Something in him reacted instantly. Not with wisdom. Not with respect. Not with any deep understanding of school hierarchy.
Pure adrenaline.
He grabbed the teacher’s hands and squeezed them away from his neck.
Now the teacher was offended.
In his mind, this was no longer classroom discipline. This had become a personal challenge. A matter of pride. A matter of chemistry turning into physical education without timetable approval.
“Come outside,” he said.
And just like that, our hero was invited to a duel.
He had no real choice. When a teacher invites you outside in front of the whole class, you cannot say, “No sir, I have revision to complete.” So he followed him out.
The assembly ground was nearby, sitting in the evening sun like a boxing arena arranged by destiny.
Inside the classroom, the other students immediately became spectators. Faces appeared near windows. Bodies leaned forward. Nobody was studying anymore. Even those who had no interest in education had suddenly developed deep interest in live entertainment.
The teacher raised his fists.
Our hero raised his.
For a moment, it must have looked like some strange school version of a boxing match. One young teacher, full of martial confidence. One schoolboy, confused but unwilling to look frightened. And behind them, an entire class quietly praying that the fight should continue long enough to become a story worth telling.
The teacher threw a punch.
Our hero blocked it.
Another punch.
He dodged.
Another.
He moved away.
This went on for some time.
The Chemistry teacher threw enough punches to complete a practical demonstration on kinetic energy. Our hero did not throw a single one back. He only blocked, dodged, and survived with whatever dignity a student could preserve while fighting his own class teacher in the assembly ground during evening study.
Eventually, the teacher cooled down.
Perhaps he realised he had thrown enough punches. Perhaps he remembered that he was still a teacher. Or perhaps his martial arts spirit had completed its evening exercise.
Then, strangely, the whole thing changed.
He took our hero for a walk.
A walk.
As if they had not almost turned the assembly ground into a boxing ring five minutes earlier.
They walked near one of the concrete buildings. The teacher pointed at the wall and said something along the lines of how he only needed to throw one small punch and the wall would break and collapse.
Because he was highly trained in martial arts.
Our hero looked at the wall.
The wall, to its credit, remained calm.
The teacher continued advising him. He explained that our hero should not mess with him. If he did, he might use his martial arts techniques, and our hero could end up with broken bones.

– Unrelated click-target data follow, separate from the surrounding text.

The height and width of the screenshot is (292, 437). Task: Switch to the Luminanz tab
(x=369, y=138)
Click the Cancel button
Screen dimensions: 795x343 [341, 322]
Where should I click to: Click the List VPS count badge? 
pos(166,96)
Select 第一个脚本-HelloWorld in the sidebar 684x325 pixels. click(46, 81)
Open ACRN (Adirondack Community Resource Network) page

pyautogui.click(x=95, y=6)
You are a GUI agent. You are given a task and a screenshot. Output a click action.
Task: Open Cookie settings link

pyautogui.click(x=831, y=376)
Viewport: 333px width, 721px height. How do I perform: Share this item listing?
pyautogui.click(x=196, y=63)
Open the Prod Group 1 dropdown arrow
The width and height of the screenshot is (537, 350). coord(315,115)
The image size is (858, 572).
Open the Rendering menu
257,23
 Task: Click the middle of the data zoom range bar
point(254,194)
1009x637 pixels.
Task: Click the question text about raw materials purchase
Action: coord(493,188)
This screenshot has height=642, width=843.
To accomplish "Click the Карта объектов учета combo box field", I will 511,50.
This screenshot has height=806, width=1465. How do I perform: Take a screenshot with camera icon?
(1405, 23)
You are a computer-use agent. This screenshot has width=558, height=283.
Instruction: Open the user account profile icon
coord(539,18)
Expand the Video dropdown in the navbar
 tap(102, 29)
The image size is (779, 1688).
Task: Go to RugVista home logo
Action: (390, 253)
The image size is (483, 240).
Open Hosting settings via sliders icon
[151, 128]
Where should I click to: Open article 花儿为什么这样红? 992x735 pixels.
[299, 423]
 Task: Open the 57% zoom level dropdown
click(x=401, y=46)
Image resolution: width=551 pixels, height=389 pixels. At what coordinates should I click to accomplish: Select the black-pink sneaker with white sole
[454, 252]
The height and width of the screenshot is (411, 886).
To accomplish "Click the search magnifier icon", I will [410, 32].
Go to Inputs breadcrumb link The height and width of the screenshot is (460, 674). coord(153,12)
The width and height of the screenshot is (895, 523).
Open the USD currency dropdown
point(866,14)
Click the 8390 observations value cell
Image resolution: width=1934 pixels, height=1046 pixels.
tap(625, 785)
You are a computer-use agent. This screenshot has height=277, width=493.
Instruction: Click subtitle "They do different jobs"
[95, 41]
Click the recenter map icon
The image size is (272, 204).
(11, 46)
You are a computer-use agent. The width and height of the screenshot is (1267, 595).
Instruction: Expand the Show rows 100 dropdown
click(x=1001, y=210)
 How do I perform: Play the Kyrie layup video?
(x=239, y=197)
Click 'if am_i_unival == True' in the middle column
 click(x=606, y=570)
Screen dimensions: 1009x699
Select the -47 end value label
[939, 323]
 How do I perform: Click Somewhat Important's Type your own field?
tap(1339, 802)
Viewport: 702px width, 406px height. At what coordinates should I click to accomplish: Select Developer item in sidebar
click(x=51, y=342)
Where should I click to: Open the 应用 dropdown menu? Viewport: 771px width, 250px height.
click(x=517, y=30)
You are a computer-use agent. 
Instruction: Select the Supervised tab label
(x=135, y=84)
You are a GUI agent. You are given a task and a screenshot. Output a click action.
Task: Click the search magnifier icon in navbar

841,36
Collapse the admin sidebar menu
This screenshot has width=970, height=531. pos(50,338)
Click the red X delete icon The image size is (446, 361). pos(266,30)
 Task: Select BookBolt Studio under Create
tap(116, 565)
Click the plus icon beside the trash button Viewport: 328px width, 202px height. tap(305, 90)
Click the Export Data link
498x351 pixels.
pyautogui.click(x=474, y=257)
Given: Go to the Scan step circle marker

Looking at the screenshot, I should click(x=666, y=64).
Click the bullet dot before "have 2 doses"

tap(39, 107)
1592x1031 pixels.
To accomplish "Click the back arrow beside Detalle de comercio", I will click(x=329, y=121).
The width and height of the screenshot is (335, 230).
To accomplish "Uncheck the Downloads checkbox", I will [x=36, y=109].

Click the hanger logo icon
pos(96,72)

It was a strange counselling session.
Part moral guidance.
Part threat.
Part martial arts advertisement.
After enough advice had been delivered, our hero was allowed to return to evening study.
The next day, he was called to the staff room.
Naturally.
The staff room was the place where all small incidents went to become large incidents.
Some teachers said our hero was always creating problems. This was unfair, because since arriving in Khaling, he had not really created any proper problem yet. At least nothing worthy of his old reputation. He was still warming up.
But reputation travels faster than truth.
So he stood there, listening to teachers discuss him as if he were already a known public nuisance. He was warned, reminded, advised, and released.
And that was how one ordinary evening study in Khaling turned into a Chemistry lesson our hero would remember for the rest of his life.
Not about acids.
Not about bases.
But about suspicion, pride, martial arts, and the mysterious scientific fact that some teachers believed they could break concrete walls with one small punch.